● **Page excerpt**
_____

Gay Rights

A Matter of Human Rights

A few nights ago I had a terrible dream, so real and so intense it woke me up. In that dream I found myself living in a land where I wasn’t allowed to decide who I could love, or how I could express that love – no one had such a right. The people in that benighted place were only allowed certain choices, their options limited by what a majority of their fellow citizens would allow.

When I awoke from the dream I couldn’t go back to sleep. It was early in the morning, probably around 4:00 or 4:30, and I laid there in the dark, thinking about the dream and how it made me feel – and how it would make anyone feel. And I came to realize that I do live in such a society, a place where the quality and strength of anyone’s love is not so important as the choice of whom that love is for.

_____

● **Study questions**
[a] Quote the gay rights essay word for word, starting with "A few nights" and going on through "citizens would allow.".
[b] Extend the gay rights essay by writing what comes next, picking up after its last sentence.

● **Data for analysis**
_____

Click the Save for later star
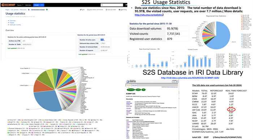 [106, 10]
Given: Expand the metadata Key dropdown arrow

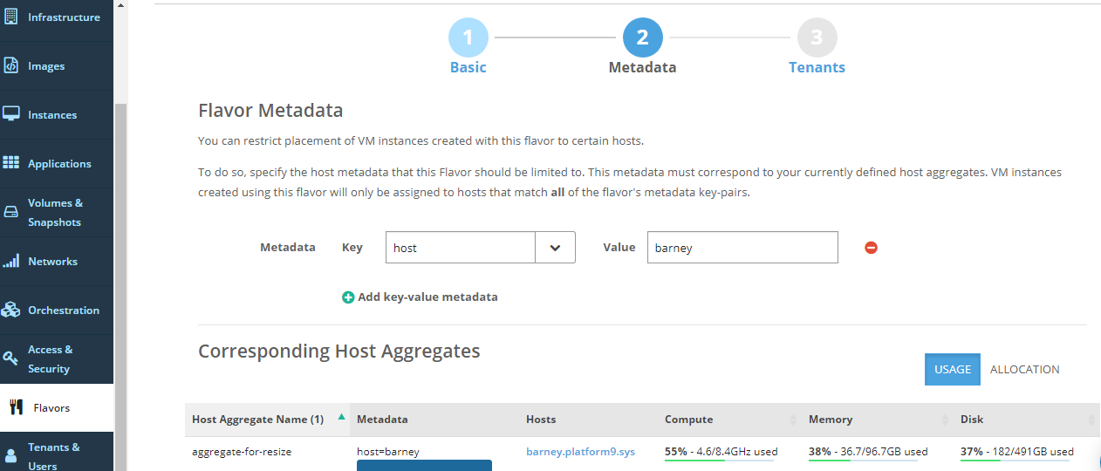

_____

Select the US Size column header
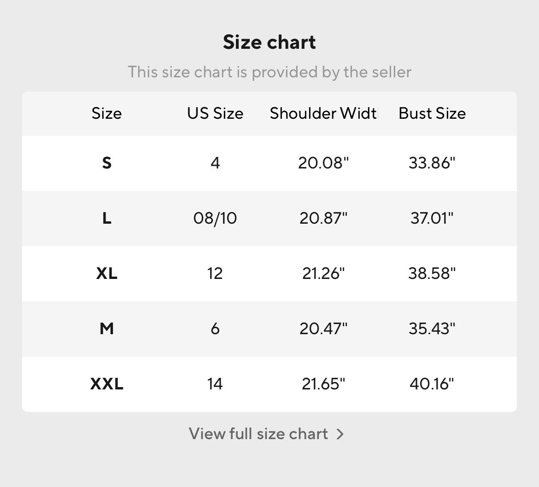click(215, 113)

_____

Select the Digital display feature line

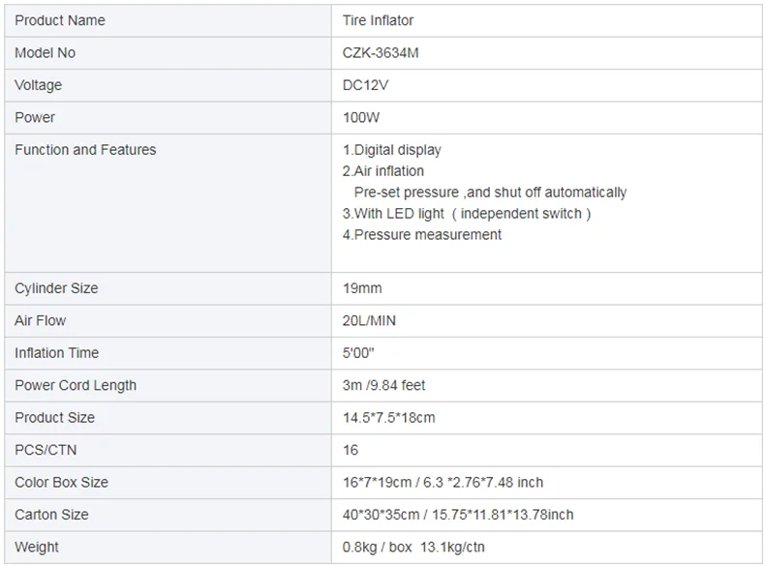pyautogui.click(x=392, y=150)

_____

● **Answers by item number**
[a]
A few nights ago I had a terrible dream, so real and so intense it woke me up. In that dream I found myself living in a land where I wasn’t allowed to decide who I could love, or how I could express that love – no one had such a right. The people in that benighted place were only allowed certain choices, their options limited by what a majority of their fellow citizens would allow.

[b]
You think I’m wrong? Let’s consider a few things: If I choose a partner who has a different religious background than mine I’ll certainly face opposition and criticism. If I choose a partner who has a different cultural heritage the same sentiments apply, and it would be compounded if that partner were from a different ethnic group. If you have any doubt about that contention think about how most people react to a racially mixed couple, especially an African American man with a white woman – at best there’s a very thin social veneer of politeness covering discomfort with such a pair, and until recently several states had laws against “interracial” marriages, putting the official stamp on bigotry.

“But those laws are all gone now – we aren’t allowed to discriminate against people because of race, religion or creed. And you can’t change people’s opinions just by changing a law.” I’ve heard all that many, many times. Some very bad laws have been repealed and other laws have replaced them, new laws that ban discriminating against me if I love a woman from a different religion or who has a different level of skin pigmentation. But what if I love another man?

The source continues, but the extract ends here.